**Selected text**
◆ ◆ ◆ ◆ ◆
# Need help aquascaping a Biocube.



## jsamps (Oct 31, 2009)

That sounds like it could be pretty awesome, nice variety of plants but it's hard for me to picture, I had trouble visualizing my BioCube 29. I tried drawing pictures, part of the issue I had was the depth given the cube shape. 

I'm going with a brackish tank with 2 figure-8s & maybe 5 or so bumble bee gobies, right now there is just a bunch of snails & ghost shrimp. I hope to add the fish soon. 

For the aquascape I have is some anacharis, hornwort. java moss on the left. A bunch of flat slate rock. On the right is 1 pygmy chain sword (which isnt doing great) 2 anubias lanceolata, & 3 java fern scattered about. In case you were wondering thats a zucchini up front, the snails havent noticed it yet. 

Here is the tank now, hopefully it will help you visualize, please let me know your thoughts.


----------



## kcrossley (Feb 22, 2010)

It looks good. I like the slate and the way you've raised certain parts of the gravel. BTW, did you use Eco-Complete? How many pounds did you use? Also, what kind of a CO2 system are you using? How about lights?

Thanks,
Kelly


----------



## kcrossley (Feb 22, 2010)
◆ ◆ ◆ ◆ ◆
**Requirements**
1. In the Biocube thread, rewrite everything from "## jsamps (Oct" down to "the cube shape.", swapping "BioCube 29" for "BioCube 14".
2. Does the Biocube thread support each statement? (a) The tank is planned as a brackish setup. (b) The pygmy chain sword is thriving. (c) The snails have already started on the zucchini.

**Data extract**
◆ ◆ ◆ ◆ ◆
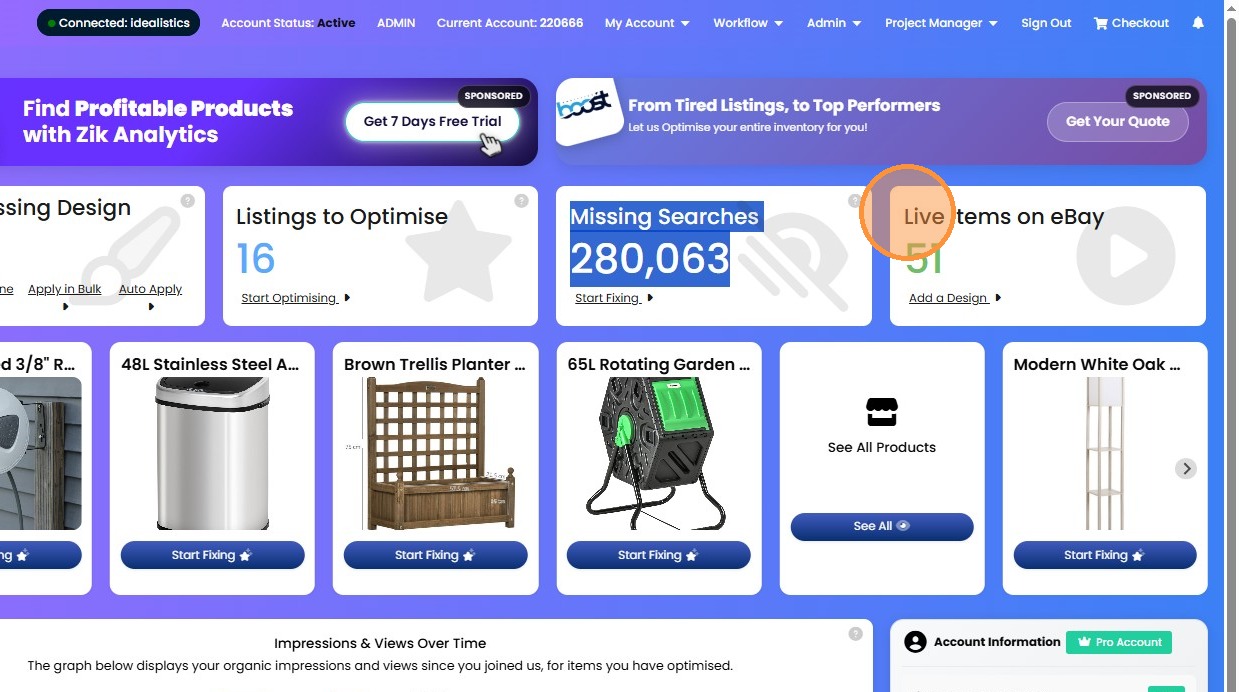Click See All products button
◆ ◆ ◆ ◆ ◆
**Answers in order**
1.
## jsamps (Oct 31, 2009)

That sounds like it could be pretty awesome, nice variety of plants but it's hard for me to picture, I had trouble visualizing my BioCube 14. I tried drawing pictures, part of the issue I had was the depth given the cube shape.

2.
(a) Yes: "I'm going with a brackish tank"
(b) No: "1 pygmy chain sword (which isnt doing great)"
(c) No: "the snails havent noticed it yet"